Records supplied section start

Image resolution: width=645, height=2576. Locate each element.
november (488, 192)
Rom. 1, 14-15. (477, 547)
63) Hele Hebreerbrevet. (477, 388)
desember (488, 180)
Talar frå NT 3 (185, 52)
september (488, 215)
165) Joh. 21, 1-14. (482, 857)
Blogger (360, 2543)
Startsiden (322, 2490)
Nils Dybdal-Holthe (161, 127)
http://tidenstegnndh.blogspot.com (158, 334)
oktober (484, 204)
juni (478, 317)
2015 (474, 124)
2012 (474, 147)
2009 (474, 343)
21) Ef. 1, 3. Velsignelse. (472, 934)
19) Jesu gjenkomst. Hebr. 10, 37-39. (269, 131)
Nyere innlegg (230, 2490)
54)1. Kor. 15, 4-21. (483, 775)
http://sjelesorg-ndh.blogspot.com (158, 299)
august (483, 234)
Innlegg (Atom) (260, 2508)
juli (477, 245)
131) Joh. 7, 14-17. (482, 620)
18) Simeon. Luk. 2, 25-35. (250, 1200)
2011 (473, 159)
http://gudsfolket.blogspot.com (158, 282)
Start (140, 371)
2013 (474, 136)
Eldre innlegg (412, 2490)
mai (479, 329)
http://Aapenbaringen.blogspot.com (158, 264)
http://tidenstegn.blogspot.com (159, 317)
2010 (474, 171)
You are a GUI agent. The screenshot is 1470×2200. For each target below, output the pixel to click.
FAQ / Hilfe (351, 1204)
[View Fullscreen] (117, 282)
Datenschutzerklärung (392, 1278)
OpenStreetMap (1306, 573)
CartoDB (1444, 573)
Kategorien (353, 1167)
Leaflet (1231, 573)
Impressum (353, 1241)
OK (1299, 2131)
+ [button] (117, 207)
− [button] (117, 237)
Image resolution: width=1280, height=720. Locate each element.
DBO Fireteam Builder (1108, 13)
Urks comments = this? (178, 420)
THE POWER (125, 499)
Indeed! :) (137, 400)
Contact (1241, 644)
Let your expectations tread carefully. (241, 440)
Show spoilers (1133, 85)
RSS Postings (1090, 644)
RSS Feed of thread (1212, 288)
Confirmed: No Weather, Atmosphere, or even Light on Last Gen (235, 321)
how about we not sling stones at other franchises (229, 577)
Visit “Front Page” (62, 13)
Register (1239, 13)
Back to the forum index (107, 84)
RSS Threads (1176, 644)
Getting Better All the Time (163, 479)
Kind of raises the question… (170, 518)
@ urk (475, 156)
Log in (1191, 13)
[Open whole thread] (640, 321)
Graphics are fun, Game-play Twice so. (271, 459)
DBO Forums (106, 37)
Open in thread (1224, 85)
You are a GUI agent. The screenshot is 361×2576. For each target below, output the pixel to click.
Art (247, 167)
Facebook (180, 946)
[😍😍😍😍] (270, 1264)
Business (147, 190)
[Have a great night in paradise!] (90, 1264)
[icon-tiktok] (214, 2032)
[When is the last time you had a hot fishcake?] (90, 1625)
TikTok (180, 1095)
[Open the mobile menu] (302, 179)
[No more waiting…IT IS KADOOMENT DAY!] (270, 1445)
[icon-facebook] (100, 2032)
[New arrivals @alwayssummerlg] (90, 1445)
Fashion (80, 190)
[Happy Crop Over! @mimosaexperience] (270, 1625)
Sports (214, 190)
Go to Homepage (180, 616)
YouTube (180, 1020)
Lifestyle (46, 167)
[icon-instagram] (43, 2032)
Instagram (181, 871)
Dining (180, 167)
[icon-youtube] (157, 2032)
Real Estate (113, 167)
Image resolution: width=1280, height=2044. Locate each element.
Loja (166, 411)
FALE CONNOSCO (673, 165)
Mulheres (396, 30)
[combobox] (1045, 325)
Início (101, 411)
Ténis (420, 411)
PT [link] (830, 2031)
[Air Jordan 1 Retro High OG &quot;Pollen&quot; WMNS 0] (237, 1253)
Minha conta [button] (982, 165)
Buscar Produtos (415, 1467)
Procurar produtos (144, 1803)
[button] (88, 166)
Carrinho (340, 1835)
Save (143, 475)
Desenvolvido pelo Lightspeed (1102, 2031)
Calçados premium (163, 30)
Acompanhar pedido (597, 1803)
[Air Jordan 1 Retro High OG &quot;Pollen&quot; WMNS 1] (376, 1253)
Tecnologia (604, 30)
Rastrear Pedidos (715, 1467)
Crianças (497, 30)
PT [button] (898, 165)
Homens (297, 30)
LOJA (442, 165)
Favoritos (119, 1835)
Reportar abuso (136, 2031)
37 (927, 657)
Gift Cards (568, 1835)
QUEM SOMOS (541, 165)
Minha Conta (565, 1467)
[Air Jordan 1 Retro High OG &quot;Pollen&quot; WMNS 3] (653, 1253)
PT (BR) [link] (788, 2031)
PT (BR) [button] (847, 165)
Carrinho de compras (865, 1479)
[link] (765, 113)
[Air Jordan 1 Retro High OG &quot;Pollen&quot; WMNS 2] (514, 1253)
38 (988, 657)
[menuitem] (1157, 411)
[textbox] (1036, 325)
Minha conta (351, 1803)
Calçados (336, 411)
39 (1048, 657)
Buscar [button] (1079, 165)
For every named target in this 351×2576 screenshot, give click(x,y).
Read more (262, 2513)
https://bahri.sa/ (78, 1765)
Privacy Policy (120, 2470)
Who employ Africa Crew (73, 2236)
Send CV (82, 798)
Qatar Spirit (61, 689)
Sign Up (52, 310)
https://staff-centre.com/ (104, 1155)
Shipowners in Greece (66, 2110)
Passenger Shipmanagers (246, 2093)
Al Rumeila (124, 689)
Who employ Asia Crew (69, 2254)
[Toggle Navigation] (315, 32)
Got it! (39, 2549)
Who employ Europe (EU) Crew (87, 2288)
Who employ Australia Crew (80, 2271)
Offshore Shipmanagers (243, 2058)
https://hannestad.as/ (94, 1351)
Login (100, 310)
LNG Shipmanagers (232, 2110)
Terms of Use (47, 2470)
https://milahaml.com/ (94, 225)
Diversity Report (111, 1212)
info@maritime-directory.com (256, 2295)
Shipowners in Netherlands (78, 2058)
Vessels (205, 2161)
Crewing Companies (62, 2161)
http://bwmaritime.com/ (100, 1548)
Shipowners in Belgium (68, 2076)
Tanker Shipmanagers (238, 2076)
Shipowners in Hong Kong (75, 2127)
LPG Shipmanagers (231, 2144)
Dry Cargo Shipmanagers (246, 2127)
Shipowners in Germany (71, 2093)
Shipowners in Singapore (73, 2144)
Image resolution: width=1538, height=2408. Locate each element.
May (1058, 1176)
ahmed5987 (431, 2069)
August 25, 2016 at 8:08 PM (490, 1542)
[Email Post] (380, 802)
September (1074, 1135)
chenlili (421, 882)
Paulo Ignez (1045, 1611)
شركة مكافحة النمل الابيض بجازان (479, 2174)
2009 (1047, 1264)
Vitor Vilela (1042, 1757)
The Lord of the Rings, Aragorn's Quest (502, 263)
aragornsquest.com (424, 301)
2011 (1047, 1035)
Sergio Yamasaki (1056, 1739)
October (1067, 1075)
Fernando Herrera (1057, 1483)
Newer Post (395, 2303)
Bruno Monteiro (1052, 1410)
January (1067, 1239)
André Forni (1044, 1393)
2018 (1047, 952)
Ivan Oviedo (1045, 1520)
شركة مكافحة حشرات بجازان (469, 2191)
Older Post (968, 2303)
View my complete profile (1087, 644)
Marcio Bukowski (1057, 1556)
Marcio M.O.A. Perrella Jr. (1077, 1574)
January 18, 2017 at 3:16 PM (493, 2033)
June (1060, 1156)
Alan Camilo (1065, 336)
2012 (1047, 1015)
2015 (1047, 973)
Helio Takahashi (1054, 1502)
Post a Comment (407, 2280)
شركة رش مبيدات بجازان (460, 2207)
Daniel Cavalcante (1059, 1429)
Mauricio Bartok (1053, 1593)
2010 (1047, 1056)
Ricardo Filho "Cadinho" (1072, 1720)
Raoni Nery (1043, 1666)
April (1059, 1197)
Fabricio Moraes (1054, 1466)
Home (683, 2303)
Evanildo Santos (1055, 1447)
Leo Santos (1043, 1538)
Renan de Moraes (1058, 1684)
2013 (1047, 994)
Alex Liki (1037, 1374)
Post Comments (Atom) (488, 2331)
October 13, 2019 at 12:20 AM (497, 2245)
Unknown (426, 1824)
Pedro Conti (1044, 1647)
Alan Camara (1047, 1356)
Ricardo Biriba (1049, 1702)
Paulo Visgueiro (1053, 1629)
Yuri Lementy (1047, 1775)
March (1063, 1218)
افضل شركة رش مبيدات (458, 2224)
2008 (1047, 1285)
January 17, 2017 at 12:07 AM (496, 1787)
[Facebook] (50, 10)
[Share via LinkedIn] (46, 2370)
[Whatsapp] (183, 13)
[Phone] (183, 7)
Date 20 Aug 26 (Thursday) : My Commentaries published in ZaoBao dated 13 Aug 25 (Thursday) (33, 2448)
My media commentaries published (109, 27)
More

Records supplied section end

### Try it
Look above for the line with "Marcio Bukowski (1057, 1556)" and the line with "Alex Liki (1037, 1374)". Retype those two lines and every line between them exactly, adding nothing.

### Completed task
Marcio Bukowski (1057, 1556)
Marcio M.O.A. Perrella Jr. (1077, 1574)
January 18, 2017 at 3:16 PM (493, 2033)
June (1060, 1156)
Alan Camilo (1065, 336)
2012 (1047, 1015)
2015 (1047, 973)
Helio Takahashi (1054, 1502)
Post a Comment (407, 2280)
شركة رش مبيدات بجازان (460, 2207)
Daniel Cavalcante (1059, 1429)
Mauricio Bartok (1053, 1593)
2010 (1047, 1056)
Ricardo Filho "Cadinho" (1072, 1720)
Raoni Nery (1043, 1666)
April (1059, 1197)
Fabricio Moraes (1054, 1466)
Home (683, 2303)
Evanildo Santos (1055, 1447)
Leo Santos (1043, 1538)
Renan de Moraes (1058, 1684)
2013 (1047, 994)
Alex Liki (1037, 1374)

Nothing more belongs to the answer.